August 27, 2004
Jonathan G. Katz, Secretary
United States Securities and Exchange Commission
450 5th Street, NW
Washington, DC 20549-0609
Re: Comment Letter to Proposed Regulation B
File Number S7-26-04
Dear Mr. Katz,
This letter is written on behalf of the National Association of Credit Union Service Organizations (“NACUSO”) and its members. NACUSO is a trade association comprised of credit unions and credit union service organizations (“CUSOs”). CUSOs are service organizations owned by credit unions.
NACUSO is in favor of the exemptions provided to credit unions under proposed Regulation B and endorses the adoption of Regulation B with the stated exemptions for credit unions.
NACUSO requests that Regulation B also grant credit unions an exemption to enter into networking arrangements through CUSOs that are wholly owned by one or more credit unions. This request is very important to the credit union and CUSO members of NACUSO.
Prior to July 2001, credit unions could not receive revenue in networking arrangements in excess of a credit union’s actual expenses. CUSOs did not have this expense reimbursement limitation and thus, credit unions formed CUSOs to enter into networking agreements with broker/dealers. In July 2001, the National Credit Union Administration passed the Incidental Powers Regulation that removed the expense reimbursement limitations on credit unions, permitting credit unions to receive a full share of revenue generated in networking arrangements. Under the Chubb Securities No-Action Letter, CUSOs were no longer “required service corporations”.
CUSOs have been used by credit unions for twenty (20) years in networking arrangements. There is no evidence of any abuse or harm to investors as a result of CUSOs being used by credit unions for this purpose. There is no evidence that the use of CUSOs by credit unions in networking arrangements will pose a greater threat to investors than credit unions that do not use CUSOs.
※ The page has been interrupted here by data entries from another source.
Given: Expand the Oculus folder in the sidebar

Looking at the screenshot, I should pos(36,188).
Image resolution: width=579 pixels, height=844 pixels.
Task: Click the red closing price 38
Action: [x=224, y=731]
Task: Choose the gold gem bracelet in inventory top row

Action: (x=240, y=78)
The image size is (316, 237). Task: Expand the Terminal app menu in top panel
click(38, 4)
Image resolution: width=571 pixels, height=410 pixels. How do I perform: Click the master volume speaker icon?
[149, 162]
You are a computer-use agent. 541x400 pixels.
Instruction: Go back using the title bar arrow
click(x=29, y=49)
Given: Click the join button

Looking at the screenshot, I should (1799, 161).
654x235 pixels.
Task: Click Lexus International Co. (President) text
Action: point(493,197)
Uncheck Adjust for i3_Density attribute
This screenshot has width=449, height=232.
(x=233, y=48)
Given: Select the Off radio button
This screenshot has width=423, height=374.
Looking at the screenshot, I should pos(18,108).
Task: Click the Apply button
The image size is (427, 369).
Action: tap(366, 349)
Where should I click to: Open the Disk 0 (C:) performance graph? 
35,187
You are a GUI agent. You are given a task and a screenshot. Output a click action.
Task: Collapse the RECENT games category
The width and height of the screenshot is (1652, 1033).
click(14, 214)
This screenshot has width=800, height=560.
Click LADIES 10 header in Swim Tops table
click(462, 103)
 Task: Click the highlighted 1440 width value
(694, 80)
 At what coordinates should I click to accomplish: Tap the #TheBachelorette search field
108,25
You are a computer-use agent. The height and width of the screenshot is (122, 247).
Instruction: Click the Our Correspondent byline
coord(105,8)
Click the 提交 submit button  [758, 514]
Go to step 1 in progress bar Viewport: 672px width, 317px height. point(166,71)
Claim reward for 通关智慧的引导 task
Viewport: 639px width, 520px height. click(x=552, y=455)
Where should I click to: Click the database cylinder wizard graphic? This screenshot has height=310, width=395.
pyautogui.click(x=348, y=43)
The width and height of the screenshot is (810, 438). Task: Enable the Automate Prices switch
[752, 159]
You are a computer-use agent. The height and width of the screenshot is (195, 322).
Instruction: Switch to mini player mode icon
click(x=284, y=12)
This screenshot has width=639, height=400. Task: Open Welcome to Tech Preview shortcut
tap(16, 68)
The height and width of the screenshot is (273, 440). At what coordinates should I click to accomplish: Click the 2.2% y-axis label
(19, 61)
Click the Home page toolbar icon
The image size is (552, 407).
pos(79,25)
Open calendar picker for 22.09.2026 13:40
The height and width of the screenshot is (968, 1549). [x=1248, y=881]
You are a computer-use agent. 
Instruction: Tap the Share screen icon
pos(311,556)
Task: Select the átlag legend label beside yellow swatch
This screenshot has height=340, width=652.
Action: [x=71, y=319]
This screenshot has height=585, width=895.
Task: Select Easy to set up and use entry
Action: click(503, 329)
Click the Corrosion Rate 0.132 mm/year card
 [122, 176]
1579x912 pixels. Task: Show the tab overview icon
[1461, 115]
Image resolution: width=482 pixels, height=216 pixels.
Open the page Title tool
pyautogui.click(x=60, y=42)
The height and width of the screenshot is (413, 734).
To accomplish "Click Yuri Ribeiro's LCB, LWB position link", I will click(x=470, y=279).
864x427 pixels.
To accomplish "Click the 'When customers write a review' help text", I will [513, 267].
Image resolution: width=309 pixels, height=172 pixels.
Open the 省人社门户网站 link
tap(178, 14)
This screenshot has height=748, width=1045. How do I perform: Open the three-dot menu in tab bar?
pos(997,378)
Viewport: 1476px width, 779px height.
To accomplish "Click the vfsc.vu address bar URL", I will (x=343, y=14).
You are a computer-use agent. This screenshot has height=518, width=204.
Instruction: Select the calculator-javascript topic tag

We understand that the SEC feels comfortable in dealing with financial institutions as there is a regulator that directly regulates the financial institution. In the case of an issue involved with the investment program, the SEC has confidence that it could contact the financial institution’s regulator and that regulator will assist the SEC to resolve the issue. As you are aware, the respective credit union regulators regulate a credit union’s investment in its CUSO but do not directly regulate the CUSO. We submit that this is an immaterial distinction in practice as it relates to these networking arrangements. In the case of a serious regulatory issue, the credit union regulator has the ability to require the credit union to divest itself of its CUSO investment and terminate the credit union’s affiliation with the CUSO. This is a very powerful inducement to a credit union to cause its CUSO to act in accordance with the directives of the regulator. It is our contention that in the event that there is a problem in a networking arrangement, the SEC and the credit union regulator would have the same level of power and influence over a CUSO as they do a credit union.
Credit unions are non-profit financial cooperatives. Credit unions do not create investment products and therefore do not sell credit union proprietary investment products. Traditionally, credit unions have worked together to jointly provide financial services and operational services. As of year-end 2003, there are 9,709 credit unions and only 1,163 credit unions (about 12%) have assets in excess of $100,000,000. A common rule of thumb used by broker/dealers working with credit unions is that credit unions must have at least $100,000,000 to $150,000,000 in assets in order to support a registered representative. Credit unions also find that they need to have five or six registered representatives in order to afford a non-producing, full-time manager. A full-time manager of the investment program is a key component for success. Thus, both small and large credit unions find it highly desirable to have a credit union service organization that will aggregate the resources to effectively provide registered representatives, management and marketing services for investment programs. Of course, all personnel that provide these services would be fully and properly licensed with the broker/dealer.
The inability of CUSOs to provide this centralized hub of expertise is a severe detriment to the ability of many credit unions and their affiliated broker/dealers to effectively offer investment services. The inability to aggregate resources through a CUSO could prevent most credit unions from having networking arrangements. Serving small credit unions would be cost prohibitive to broker/dealers without the ability to use a CUSO to centralize the investment services management, compliance and registered representative services. This type of cooperative effort is unique to the credit unions. It is driven by the culture of cooperation among credit unions and by economic necessity.
The integrity and effectiveness of the credit union networking exemption would not be diminished by permitting credit unions to use CUSOs that are wholly owned by one or more credit unions. NACUSO submits that the benefits of having a centralized CUSO for multiple credit unions would enhance the ability of the broker/dealers to provide effective and efficient investment services. The ability to aggregate resources greatly aids the effectiveness of broker/dealers and the efficiency of the oversight function by the NASD and SEC. NACUSO strongly encourages the SEC to permit credit unions to use CUSOs in networking arrangements.
We thank you for the opportunity to comment and would welcome any questions you may have regarding these comments.